--- Input records Enclosed Below ---

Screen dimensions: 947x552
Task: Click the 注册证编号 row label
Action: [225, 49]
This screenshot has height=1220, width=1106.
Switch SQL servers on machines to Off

--- End of Enclosed Input records ---

Set down exactly the line that holds "This screenshot has height=1220, width=1106." and all lines after it to the end of the data.

**Solution for this task:**
This screenshot has height=1220, width=1106.
Switch SQL servers on machines to Off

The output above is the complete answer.